Ganhou a Supercopa, mas perdeu para a Argentina. Por esse motivo, Mano Menezes caiu. Foi a gota d'água na falta de paciência de José Maria Marin, presidente da CBF, que não gostou de ver a seleção brasileira perder para uma equipe considerada pelo dirigente como "fraca".

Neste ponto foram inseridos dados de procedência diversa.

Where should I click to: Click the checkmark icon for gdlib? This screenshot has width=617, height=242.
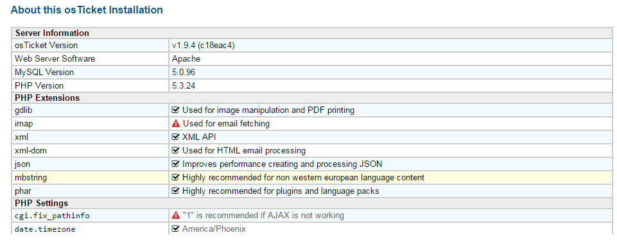[x=176, y=110]
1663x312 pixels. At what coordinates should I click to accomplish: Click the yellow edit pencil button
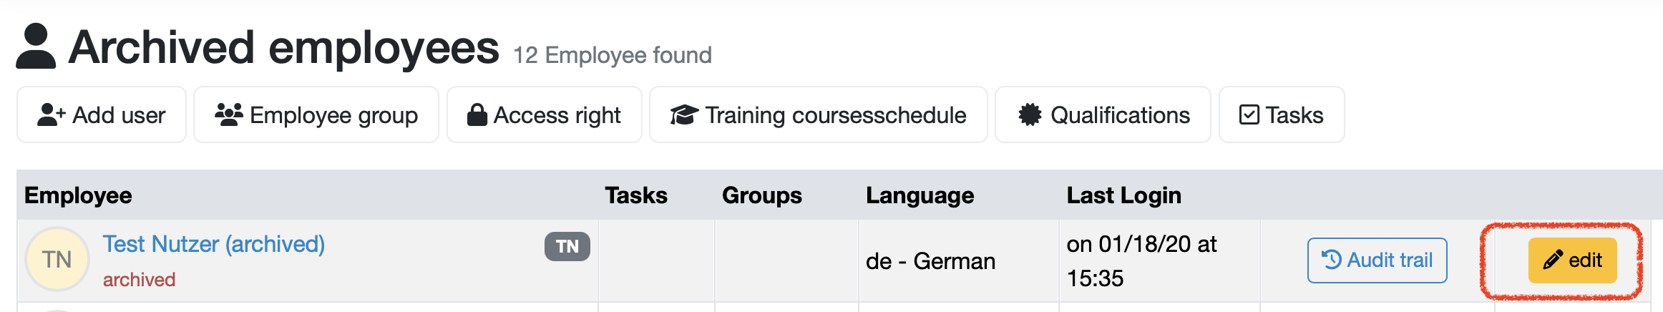pos(1572,260)
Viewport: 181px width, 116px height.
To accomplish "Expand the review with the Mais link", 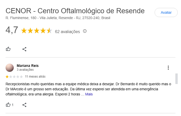I will click(89, 94).
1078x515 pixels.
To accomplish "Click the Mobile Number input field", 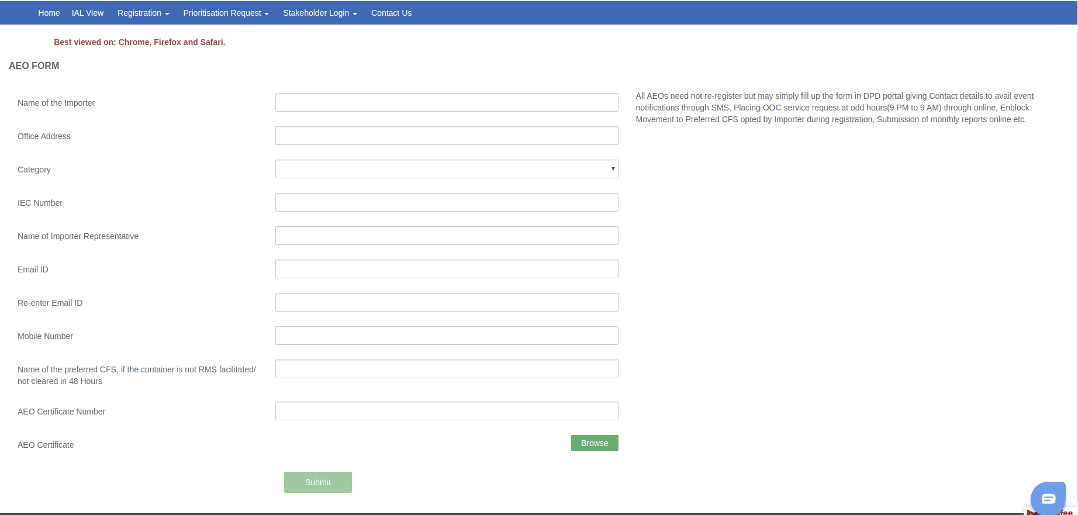I will [x=446, y=336].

Os argentinos bateram o time de Mano por 2 x 1 e Marin deixou o estádio La Bombonera sem sequer ver a festa da equipe brasileira, que ganhou a taça nos pênaltis.
 
Marin retornou ao Brasil e marcou reunião para a manhã desta sexta-feira (23) na sede da Federação Paulista de Futebol (FPF). Convocou o diretor de seleções, Andrés Sanchez, e o seu principal conselheiro, Marco Polo Del Nero, presidente da FPF. Comunicou sua decisão de demitir toda a comissão técnica e manteve Sanchez no cargo. 
 
A resposabilidade, agora, passa a ser do presidente da CBF. Marin pretende anunciar o novo técnico da seleção somente em janeiro do ano que vem. Assim, terá tempo de chamar quem gosta mais e, se precisar, escolher outra alternativa. Tite, treinador do Corinthians, cresce na cotação com essa decisão. Afinal, ele tem o Campeonato Mundial de Clubes pela frente, em dezembro.
 
Luiz Felipe Scolari já faz parte dos auxiliares de Marin, ajudando o Comitê Organizador Local da Copa do Mundo de 2014. Abel Braga e Muricy Ramalho (de quem Marim gosta muito) também fazem parte desta lista de "elegíveis".